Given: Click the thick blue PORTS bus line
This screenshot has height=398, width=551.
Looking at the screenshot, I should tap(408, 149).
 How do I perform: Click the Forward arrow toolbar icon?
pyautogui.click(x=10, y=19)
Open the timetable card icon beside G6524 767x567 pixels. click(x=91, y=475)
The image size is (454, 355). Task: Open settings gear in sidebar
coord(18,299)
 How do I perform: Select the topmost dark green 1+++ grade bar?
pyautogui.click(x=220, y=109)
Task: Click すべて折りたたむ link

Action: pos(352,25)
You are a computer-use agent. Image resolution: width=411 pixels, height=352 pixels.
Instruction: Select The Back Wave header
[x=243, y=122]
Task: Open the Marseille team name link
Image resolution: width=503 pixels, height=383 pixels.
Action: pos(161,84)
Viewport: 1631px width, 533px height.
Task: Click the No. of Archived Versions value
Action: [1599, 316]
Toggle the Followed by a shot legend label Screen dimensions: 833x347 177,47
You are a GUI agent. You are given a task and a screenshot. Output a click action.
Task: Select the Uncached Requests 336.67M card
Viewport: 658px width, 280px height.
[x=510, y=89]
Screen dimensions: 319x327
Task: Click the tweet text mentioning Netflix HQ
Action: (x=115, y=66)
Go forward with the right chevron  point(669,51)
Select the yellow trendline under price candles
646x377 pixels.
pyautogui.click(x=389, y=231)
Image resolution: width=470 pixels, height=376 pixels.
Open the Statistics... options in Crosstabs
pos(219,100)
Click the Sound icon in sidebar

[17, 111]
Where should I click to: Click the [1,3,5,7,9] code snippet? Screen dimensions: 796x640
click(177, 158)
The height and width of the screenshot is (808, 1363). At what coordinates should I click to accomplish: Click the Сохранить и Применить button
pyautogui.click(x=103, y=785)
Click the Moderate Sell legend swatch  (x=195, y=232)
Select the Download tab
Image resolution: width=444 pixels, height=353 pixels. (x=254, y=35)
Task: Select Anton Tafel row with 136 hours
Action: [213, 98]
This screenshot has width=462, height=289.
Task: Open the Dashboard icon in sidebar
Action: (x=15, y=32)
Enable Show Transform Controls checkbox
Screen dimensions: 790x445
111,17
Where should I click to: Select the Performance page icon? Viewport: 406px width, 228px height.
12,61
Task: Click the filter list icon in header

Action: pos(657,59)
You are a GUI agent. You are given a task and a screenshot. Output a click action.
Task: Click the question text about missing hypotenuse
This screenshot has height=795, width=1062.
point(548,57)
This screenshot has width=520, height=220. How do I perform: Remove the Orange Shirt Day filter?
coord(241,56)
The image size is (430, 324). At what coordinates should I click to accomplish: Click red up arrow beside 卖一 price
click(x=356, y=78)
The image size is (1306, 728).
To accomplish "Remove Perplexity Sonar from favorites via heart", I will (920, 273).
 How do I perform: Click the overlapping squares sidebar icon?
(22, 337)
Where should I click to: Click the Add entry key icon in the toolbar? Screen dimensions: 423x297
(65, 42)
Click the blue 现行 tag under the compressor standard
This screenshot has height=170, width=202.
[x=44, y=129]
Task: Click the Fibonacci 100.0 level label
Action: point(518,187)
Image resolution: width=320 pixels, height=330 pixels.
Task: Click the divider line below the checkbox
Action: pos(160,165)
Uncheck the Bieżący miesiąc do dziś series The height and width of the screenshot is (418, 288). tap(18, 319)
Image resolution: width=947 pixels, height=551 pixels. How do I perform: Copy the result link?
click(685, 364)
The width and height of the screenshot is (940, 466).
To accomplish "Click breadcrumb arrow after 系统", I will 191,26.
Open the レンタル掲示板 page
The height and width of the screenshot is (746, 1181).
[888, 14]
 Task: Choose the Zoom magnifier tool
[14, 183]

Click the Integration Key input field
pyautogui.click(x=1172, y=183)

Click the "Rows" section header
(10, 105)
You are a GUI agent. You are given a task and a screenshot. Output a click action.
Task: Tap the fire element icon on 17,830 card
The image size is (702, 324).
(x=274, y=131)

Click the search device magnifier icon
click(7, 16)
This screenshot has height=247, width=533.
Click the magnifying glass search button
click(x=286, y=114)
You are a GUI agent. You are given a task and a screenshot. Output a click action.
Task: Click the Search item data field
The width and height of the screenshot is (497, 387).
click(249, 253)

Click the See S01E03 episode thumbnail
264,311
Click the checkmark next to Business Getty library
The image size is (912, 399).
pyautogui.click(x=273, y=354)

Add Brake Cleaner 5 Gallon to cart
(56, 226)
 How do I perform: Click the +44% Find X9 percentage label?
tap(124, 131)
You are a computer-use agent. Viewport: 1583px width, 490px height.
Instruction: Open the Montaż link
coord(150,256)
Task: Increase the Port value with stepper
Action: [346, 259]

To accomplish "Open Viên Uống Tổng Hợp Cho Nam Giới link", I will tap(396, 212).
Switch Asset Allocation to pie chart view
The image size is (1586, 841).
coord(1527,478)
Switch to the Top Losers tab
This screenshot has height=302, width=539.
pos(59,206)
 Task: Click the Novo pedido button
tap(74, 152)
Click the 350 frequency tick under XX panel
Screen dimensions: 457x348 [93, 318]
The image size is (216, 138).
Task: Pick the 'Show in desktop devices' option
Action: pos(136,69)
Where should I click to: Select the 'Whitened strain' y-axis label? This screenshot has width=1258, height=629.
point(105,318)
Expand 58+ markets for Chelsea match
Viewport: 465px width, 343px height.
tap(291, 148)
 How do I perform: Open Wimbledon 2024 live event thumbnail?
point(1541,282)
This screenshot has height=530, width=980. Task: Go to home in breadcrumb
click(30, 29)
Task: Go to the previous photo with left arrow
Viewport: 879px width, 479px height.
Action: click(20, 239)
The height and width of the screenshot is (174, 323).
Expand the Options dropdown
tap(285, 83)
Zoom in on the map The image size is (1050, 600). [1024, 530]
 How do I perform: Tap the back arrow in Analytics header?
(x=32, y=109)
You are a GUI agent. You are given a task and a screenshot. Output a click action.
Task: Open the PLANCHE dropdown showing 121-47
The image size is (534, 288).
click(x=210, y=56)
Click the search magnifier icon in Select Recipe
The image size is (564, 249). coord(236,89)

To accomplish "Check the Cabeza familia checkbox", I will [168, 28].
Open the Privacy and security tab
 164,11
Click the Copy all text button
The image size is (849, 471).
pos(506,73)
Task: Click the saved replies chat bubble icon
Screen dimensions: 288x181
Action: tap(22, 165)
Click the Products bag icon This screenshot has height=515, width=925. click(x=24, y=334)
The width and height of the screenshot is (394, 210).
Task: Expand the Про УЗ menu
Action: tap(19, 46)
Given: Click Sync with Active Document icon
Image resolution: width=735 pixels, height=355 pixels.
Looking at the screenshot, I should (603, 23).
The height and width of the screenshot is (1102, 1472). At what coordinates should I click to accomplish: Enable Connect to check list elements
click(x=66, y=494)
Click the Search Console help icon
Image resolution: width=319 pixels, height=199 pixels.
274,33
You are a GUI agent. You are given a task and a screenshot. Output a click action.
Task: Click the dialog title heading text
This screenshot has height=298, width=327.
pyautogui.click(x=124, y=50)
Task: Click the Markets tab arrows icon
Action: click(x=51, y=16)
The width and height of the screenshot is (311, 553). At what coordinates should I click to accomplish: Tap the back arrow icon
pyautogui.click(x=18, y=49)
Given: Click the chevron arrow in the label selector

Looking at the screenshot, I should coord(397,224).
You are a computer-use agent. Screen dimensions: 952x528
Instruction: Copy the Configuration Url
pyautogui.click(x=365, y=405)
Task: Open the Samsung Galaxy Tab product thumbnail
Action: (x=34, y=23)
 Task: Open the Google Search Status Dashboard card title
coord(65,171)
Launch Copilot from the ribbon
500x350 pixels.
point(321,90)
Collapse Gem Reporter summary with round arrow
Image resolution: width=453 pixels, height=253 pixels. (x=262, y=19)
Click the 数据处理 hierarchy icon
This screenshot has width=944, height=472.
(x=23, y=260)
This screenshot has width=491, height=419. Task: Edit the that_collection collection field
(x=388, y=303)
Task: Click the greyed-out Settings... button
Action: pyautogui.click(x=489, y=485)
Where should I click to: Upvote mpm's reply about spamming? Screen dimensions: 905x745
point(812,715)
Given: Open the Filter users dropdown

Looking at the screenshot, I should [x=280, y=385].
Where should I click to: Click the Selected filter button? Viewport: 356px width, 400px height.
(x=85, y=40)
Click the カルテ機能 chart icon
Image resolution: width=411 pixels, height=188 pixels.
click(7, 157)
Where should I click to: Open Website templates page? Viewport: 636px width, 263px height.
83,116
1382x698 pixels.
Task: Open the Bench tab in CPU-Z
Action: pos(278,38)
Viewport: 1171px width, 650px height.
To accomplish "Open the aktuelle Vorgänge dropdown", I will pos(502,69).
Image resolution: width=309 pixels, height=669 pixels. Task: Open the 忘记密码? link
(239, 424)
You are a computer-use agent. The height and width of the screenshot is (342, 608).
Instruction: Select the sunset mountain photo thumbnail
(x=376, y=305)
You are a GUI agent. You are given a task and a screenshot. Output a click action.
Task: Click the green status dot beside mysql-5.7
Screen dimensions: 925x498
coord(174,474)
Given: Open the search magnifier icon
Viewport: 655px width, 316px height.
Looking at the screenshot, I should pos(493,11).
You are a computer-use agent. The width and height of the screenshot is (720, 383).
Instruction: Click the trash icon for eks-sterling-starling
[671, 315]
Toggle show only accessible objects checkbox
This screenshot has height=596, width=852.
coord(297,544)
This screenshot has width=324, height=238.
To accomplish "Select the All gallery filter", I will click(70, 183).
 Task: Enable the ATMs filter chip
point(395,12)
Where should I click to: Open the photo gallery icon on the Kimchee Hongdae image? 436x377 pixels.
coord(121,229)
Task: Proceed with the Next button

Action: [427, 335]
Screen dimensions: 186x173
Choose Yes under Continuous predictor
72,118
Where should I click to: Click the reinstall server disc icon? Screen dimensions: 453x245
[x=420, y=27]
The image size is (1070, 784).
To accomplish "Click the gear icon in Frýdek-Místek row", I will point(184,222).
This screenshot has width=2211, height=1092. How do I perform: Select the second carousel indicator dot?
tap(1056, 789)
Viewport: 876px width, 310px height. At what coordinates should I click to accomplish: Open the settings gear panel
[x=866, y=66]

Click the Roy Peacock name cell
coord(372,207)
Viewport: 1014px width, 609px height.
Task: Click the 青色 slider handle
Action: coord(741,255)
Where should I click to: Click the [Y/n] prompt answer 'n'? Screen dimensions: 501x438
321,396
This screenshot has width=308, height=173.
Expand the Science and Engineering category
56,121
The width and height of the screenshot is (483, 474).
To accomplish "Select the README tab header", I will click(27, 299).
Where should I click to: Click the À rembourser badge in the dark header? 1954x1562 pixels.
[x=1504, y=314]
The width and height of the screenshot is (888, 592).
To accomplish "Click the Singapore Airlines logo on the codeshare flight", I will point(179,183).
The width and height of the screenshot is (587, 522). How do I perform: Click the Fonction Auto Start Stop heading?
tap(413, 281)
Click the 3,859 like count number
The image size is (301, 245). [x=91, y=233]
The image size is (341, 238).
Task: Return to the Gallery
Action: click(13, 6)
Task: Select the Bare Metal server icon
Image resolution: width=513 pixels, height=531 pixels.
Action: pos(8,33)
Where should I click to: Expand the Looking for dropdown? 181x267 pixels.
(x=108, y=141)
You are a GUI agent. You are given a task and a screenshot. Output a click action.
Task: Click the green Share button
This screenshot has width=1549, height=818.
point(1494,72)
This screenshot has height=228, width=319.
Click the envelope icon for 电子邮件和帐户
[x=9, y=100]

- WHAT IS EXPECTED -
Only lines containing the word "blue" should be copied from the material above.

- WRITTEN ANSWER -
Given: Click the thick blue PORTS bus line
Click the blue 现行 tag under the compressor standard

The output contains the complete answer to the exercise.